Ökodeutsche lernen genießen

Bio-Weine müssen nicht nur gesund sein. Sie können auch schmecken. Ganz billig ist das Vergnügen aus Frankreich aber nicht  ■ Aus Ribaute Birgit Pape-Thoma

Maria Soria freut sich. Am letzten Tag der diesjährigen Ernte hat sie ihren gesamten 1992er Jahrgang an einen Amerikaner verkauft, der schon vor der Flaschenabfüllung zahlte. Eine Sorge weniger für die Weinbäuerin, die zu der immer noch kleinen Bio-Gemeinde Frankreichs gehört. „Anfangs war ich ziemlich enttäuscht“, gesteht sie. Sie hatte höhere Gewinne erwartet.
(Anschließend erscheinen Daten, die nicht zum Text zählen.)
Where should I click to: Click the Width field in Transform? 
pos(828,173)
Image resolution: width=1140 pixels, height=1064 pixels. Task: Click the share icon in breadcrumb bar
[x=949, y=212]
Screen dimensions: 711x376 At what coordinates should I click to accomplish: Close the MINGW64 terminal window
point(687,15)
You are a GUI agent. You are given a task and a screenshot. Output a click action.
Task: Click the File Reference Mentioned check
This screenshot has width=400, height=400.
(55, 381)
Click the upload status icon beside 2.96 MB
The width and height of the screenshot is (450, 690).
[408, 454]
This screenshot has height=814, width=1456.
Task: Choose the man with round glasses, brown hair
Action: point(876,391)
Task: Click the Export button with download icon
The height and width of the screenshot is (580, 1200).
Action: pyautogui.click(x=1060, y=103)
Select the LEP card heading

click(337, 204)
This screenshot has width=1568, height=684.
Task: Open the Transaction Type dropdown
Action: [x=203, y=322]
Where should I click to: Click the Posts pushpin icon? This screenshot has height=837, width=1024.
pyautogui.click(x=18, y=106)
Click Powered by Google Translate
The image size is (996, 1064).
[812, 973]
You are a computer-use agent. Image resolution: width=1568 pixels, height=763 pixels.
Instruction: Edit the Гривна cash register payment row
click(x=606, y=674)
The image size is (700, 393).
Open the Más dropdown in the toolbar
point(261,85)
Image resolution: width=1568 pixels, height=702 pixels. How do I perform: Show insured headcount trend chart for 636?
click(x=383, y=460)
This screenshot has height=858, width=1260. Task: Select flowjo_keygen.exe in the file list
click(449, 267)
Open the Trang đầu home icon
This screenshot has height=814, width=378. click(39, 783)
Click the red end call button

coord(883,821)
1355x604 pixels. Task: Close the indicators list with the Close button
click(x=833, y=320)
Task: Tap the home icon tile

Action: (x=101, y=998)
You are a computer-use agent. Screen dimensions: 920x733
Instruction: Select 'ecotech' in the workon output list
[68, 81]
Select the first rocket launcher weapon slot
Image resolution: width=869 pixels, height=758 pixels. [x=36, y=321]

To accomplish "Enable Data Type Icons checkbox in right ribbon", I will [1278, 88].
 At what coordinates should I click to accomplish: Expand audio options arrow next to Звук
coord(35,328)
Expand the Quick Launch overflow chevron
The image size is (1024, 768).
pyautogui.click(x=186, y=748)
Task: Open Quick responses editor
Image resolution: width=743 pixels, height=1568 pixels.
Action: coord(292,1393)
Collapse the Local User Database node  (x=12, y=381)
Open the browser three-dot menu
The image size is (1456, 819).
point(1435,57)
Einst hat Maria Soria Ferienwohnungen verkauft. Ein langweiliger Job, vor zehn Jahren erwarb sie ein paar alte Weinberge und ein verlassenes Anwesen ohne Elektrizität und fließendes Wasser. Verstand sich, daß ihr Wein nicht auf Böden wachsen sollte, die mit Chemikalien versaut wurden: statt Kunstdünger Kompost, statt Herbiziden natürliche Unkrautvernichtung.

Seit diesem Jahr regelt die EG- Verordnung 2092/91 Anbau, Herstellung, Kontrolle und Kennzeichnung von Produkten, die das Markenzeichen „ökologisch“ tragen dürfen. Die Deutschen achten immer mehr darauf, sie sind Import-Weltmeister nicht nur von traditionellen, sondern auch von biologischen Weinen. 70 Prozent davon kommen aus Frankreich, meistens aus dem Languedoc- Roussillon. Damit hängt Maria Sorias größtes Problem zusammen: Diese Region ist vor allem für Billigweine bekannt, die in den deutschen Supermärkten in Literflaschen herumstehen. In Frankreich würde so etwas niemand kaufen. Deutsche sind weniger empfindlich, es lohnte sich bisher kaum, ihnen Biowein hoher Qualität anzubieten. Deutsche Bioläden verkaufen am liebsten Landwein, Geschmack egal, Hauptsache gesund. Kein Wunder, meinen Kenner, daß Bio-Wein im Ruf minderer Qualität steht.

Zu Unrecht. Denn auch der deutsche Markt bessert sich. Davon sind zumindest die Weinbauern aus Ribaute überzeugt, eines winzigen Dorfes mit 300 Einwohnern, idyllisch in einem abgeschiedenen Tal im Corbière bei Narbonne gelegen. Sie beschlossen vor fünf Jahren einstimmig, ihre genossenschaftliche Kellerei komplett auf biologischen Wein umzustellen. Ein Generationenbündnis: Unter den südfranzösischen Bio- Weinbauern überwiegen die alten, die der chemischen Keule schon immer ablehnend gegenüberstanden. Aber in Ribaute sind es nun vor allem die jungen, die in Öko- und Marketing-Kategorien denken. Heute ist ihre Cave Coopérative mit einer Million Flaschen pro Jahr weltweit der größte Bio- Wein-Produzent. 90 Prozent sind Qualitätsweine mit „AOC“-Siegel. Vom neuen 1993er sind 500 Hektoliter als „Primeur“ verkauft worden. Wohin? Natürlich nach Deutschland.

Trotz geringerem Ernteertrag und 30 Prozent höheren Selbstkosten beschert der ökologische Anbau der Kooperative erstaunliche Gewinne. Ganz soweit ist Maria Sorias noch nicht. Ihre absolut hochkarätigen, teuren Weine sind schon schwerer an den Kunden zu bringen. Dafür hat sie aber die Genugtuung, daß die hohen Auszeichnungen, die sie in den letzten beiden Jahren erhielt, nicht nur ihre traditionellen Kollegen neidisch machen, sondern auch neue Kunden auf ihr entlegenes Weingut locken.